#### Stored records:
————————
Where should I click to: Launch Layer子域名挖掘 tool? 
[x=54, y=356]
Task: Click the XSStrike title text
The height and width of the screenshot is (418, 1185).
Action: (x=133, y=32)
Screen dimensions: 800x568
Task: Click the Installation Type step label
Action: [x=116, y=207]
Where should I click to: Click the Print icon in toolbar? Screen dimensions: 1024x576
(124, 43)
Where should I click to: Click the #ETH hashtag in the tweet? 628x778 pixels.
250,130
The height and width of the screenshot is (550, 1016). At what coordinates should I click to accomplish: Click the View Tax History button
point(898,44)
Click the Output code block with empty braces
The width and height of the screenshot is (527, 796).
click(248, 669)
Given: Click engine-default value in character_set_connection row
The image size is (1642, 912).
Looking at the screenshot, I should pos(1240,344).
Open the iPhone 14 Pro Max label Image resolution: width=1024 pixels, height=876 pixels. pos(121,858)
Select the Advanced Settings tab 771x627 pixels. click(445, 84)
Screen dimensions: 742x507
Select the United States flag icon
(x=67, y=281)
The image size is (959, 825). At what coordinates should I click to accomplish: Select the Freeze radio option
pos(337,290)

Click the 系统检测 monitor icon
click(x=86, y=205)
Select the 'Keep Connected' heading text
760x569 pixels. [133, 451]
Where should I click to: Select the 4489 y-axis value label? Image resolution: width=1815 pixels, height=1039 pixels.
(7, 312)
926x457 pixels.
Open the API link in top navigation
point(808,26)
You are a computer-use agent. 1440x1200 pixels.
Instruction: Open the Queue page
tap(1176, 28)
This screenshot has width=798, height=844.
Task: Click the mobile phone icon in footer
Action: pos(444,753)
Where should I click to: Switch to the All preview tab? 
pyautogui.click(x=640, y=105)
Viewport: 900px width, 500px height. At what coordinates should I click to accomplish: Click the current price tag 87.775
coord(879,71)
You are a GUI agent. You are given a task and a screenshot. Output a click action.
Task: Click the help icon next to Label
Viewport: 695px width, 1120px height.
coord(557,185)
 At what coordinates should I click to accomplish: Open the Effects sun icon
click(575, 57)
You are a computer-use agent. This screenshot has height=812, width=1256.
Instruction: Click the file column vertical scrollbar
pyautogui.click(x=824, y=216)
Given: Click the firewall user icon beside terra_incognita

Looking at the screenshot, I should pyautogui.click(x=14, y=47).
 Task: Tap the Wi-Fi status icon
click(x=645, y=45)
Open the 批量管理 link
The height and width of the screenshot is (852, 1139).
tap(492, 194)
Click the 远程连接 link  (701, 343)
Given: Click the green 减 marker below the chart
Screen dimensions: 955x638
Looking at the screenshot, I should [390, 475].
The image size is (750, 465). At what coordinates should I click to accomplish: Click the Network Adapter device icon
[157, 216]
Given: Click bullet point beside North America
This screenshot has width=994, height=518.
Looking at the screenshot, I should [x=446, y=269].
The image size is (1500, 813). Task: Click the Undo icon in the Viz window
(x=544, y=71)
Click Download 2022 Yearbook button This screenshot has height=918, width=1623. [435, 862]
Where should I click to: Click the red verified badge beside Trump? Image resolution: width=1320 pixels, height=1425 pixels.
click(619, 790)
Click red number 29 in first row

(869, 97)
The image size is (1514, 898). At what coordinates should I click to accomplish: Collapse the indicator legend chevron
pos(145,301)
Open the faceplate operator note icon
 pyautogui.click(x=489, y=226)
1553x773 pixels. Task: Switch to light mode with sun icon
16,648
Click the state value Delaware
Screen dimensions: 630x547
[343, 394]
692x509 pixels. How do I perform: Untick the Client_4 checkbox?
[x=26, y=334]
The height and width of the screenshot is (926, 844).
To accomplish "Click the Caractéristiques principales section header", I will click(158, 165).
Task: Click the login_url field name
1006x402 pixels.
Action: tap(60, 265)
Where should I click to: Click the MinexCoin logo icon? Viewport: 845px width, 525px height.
————————
#### EXERCISE BRIEF:
Copy the lines of the data above exactly as written, beginning with the line containing "The width and" and ending with the line containing "Open the iPhone", and leave out all other lines.

#### RESPONSE TO THE EXERCISE:
The width and height of the screenshot is (527, 796).
click(248, 669)
Given: Click engine-default value in character_set_connection row
The image size is (1642, 912).
Looking at the screenshot, I should pos(1240,344).
Open the iPhone 14 Pro Max label Image resolution: width=1024 pixels, height=876 pixels. pos(121,858)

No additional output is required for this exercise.